Technology is also changing software itself, making it more suitable for delivery over the Internet and providing an opportunity for new software companies. "We're not delivering a big piece of software to thousands of users. We build to order like Dell [Computer] builds computers," says Jeff Tognoni, chief executive of commerce software company EC Cubed, sniping at better-known rivals Ariba and Commerce One. "Our service is not monolithic, off-the-shelf or controlled by product committee," he says.

The established software vendors, meanwhile, see themselves as the natural heirs to the ASP business. "We control the software, which is the central resource here," Oracle's Chou says. "This is about being able to scale reliably, cheaply, quickly, and it makes sense that we will be the ones to deliver it." Oracle says it has more than 100 customers for its own hosting business, but in a tacit acknowledgment of the market's slow progress, the company recently announced that its products will be available via third parties as well.

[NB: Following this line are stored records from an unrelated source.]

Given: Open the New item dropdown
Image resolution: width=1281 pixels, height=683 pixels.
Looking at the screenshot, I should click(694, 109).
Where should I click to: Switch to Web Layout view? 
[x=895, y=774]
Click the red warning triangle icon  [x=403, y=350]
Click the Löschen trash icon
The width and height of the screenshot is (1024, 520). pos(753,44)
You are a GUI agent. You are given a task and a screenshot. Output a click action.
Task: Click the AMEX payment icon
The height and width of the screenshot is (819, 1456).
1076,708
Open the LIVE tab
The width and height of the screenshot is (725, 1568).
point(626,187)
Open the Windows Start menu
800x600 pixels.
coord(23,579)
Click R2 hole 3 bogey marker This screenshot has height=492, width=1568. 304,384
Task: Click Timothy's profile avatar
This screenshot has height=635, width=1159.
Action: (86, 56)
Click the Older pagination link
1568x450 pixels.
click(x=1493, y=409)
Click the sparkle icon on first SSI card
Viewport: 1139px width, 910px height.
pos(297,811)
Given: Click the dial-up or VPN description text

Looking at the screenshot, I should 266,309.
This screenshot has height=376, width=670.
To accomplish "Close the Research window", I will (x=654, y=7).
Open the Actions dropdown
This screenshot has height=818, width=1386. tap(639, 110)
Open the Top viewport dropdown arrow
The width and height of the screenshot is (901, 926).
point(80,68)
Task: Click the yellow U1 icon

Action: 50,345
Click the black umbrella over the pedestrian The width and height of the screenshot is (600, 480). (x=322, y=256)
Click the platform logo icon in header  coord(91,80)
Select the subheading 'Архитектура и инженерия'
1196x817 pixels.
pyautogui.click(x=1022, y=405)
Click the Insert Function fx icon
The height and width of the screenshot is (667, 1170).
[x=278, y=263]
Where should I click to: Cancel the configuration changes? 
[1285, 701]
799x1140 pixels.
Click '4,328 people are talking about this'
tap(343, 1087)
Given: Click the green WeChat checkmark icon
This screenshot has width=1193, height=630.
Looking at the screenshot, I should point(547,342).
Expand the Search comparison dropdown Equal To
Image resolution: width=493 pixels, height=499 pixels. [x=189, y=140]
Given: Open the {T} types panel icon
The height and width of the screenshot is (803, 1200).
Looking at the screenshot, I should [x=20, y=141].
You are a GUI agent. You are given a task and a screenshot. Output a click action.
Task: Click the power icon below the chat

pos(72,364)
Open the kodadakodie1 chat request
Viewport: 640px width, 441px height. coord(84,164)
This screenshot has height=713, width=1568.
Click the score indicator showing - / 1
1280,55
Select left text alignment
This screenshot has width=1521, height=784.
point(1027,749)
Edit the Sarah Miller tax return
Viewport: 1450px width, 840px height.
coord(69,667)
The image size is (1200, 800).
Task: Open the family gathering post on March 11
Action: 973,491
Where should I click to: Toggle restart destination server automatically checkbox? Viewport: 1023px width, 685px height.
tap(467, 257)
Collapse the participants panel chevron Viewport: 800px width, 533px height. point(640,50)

So far, the more mature software written for client-server networks tends to be richer in features than new, Web-native applications, but the new applications work better for ASP delivery. "Those distinctions are narrowing and will continue to narrow," a process that will benefit the entire industry, says Mark Terbeek, co-founder of Jamcracker. GartnerGroup's Pring predicts that some established software companies will not make the transition, but the ones that do will thrive.

There may be room for more than one type of service provider in a mature market, but the ASP industry has grown large enough that an eventual shakeout and consolidation are inevitable. GartnerGroup expects the winnowing to begin next year, with only dozens of ASPs remaining three years from now.